■ **Source text**
++++++

Adoption Issues | Adoption in the United States

“Adoption is not about finding children for families, it’s about finding families for children”, says Joyce Maguire Pavao, founder of the Adoption Resource Canter in Cambridge, Massachusetts. Adoption is a process that our society developed so that children can grow in a loving environment. Every child has a right to grow in healthy surroundings. Adoption is a legal procedure that makes the birth child of one man and woman into the legal child of other adults. It is a process involving three parties, the birthparents, the adoptee and the adoptive parents. Thus it manifests its effects on all three.

Major issues triggered by adoption are loss, rejection, guilt and grief. Effects of international adoption include the outbreak of malpractices such as child trafficking and sale of children. Apart from these there is lack of intimacy in the new relationship.

There is a feeling of loss of control. Identity crisis can trouble the adoptee. Many of the issues intrinsic to the adoption experience come together when the adoptee reaches adolescence. At this time there is an acute awareness of being adopted. There is a drive toward liberation accompanied by the determination to develop one’s own identity. Adoption is a life stressor affecting the overall personality of an individual and has a major impact on the rest of his or her life.

Loss triggered by adoption is the loss of ones identity, one’s separation from his or her birth family. For the birthparents, it’s the loss of their child. A feeling of rejection worsens the feeling of loss. Adoptive parents feel rejected to be parents. Both adoptive parents and birthparents experience role confusion. The sense of rejection leads to a feeling of shame. The grief over not having children suffocates the adoptive parents, as they are encouraged to adopt. Grief is obvious in the parents who lose their child to adoption. Feelings of confused identity lead to identity crisis. Relationship is deficient of intimacy. Neither the natural parents of the child nor the child feels in control of the situation or the process of adoption. Effects of adoption can be categorized into three classes, as there are three classes of individuals affected by the process of adoption.

Effects of Adoption on the Adoptee

Attention deficit disorders, eating disorder, alcohol abuse can be seen in some adoptees. There is a tendency to seek for alternative lifestyles. Worse of all is the tendency to commit suicide that prevails in an adoptee. Statistics says that adopted children are represented with learning disabilities and organic brain syndrome. Adopted children are shown to be vulnerable. Adopted children know they were not involved in the decision of adoption and thus realize that they had no control over loss of their birth family and the choice of the adoptive family. It is observed that adoptees at their teen age never feel close to anyone. Some long for their birthmother. Adopted children feel insecure because they are questioned about their identity. They lose an identity and then borrow one from the adopting family. Birthparents being parents are not parents whereas adoptive parents suddenly become their parents. This is when identity crisis is born. Separation from his or her biological parents affects the adoptee on a profound level.

++++++

(Dataset excerpts)
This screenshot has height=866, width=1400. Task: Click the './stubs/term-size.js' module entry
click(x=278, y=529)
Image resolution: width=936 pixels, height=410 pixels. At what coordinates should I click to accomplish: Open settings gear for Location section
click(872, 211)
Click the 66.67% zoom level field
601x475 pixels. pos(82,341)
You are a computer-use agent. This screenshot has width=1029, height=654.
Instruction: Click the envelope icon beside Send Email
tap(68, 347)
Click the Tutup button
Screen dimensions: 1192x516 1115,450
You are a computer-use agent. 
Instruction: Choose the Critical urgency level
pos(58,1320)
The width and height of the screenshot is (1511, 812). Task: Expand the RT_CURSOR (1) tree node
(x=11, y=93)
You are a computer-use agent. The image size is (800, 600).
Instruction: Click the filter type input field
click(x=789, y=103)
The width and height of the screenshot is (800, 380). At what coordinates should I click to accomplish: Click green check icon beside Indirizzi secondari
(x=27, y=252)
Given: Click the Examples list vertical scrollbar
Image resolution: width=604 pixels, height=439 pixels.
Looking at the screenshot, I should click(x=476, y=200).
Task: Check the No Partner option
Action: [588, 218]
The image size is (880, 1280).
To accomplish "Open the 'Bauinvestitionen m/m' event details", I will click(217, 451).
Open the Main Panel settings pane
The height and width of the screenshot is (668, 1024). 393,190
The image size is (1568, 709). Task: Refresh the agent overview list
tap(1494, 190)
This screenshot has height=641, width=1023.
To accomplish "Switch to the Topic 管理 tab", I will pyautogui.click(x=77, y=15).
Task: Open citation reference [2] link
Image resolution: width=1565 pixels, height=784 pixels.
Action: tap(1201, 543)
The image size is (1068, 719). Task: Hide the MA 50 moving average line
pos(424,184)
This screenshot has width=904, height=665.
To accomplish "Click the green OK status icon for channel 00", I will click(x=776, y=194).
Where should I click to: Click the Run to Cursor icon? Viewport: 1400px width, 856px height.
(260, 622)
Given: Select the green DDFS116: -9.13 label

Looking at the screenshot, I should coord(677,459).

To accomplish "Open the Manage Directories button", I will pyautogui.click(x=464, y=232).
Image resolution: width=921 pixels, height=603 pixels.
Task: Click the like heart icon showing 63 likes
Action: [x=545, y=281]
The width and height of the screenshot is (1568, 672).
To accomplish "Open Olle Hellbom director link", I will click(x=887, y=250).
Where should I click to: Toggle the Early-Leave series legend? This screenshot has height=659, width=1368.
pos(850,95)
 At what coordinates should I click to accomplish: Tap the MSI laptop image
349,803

++++++

■ **Task to complete**
Copy the adoption text between "Major issues triggered" and "or her life.", inclusive, switching "adolescence" to "the teenage years".

■ **Expected answer**
Major issues triggered by adoption are loss, rejection, guilt and grief. Effects of international adoption include the outbreak of malpractices such as child trafficking and sale of children. Apart from these there is lack of intimacy in the new relationship.

There is a feeling of loss of control. Identity crisis can trouble the adoptee. Many of the issues intrinsic to the adoption experience come together when the adoptee reaches the teenage years. At this time there is an acute awareness of being adopted. There is a drive toward liberation accompanied by the determination to develop one’s own identity. Adoption is a life stressor affecting the overall personality of an individual and has a major impact on the rest of his or her life.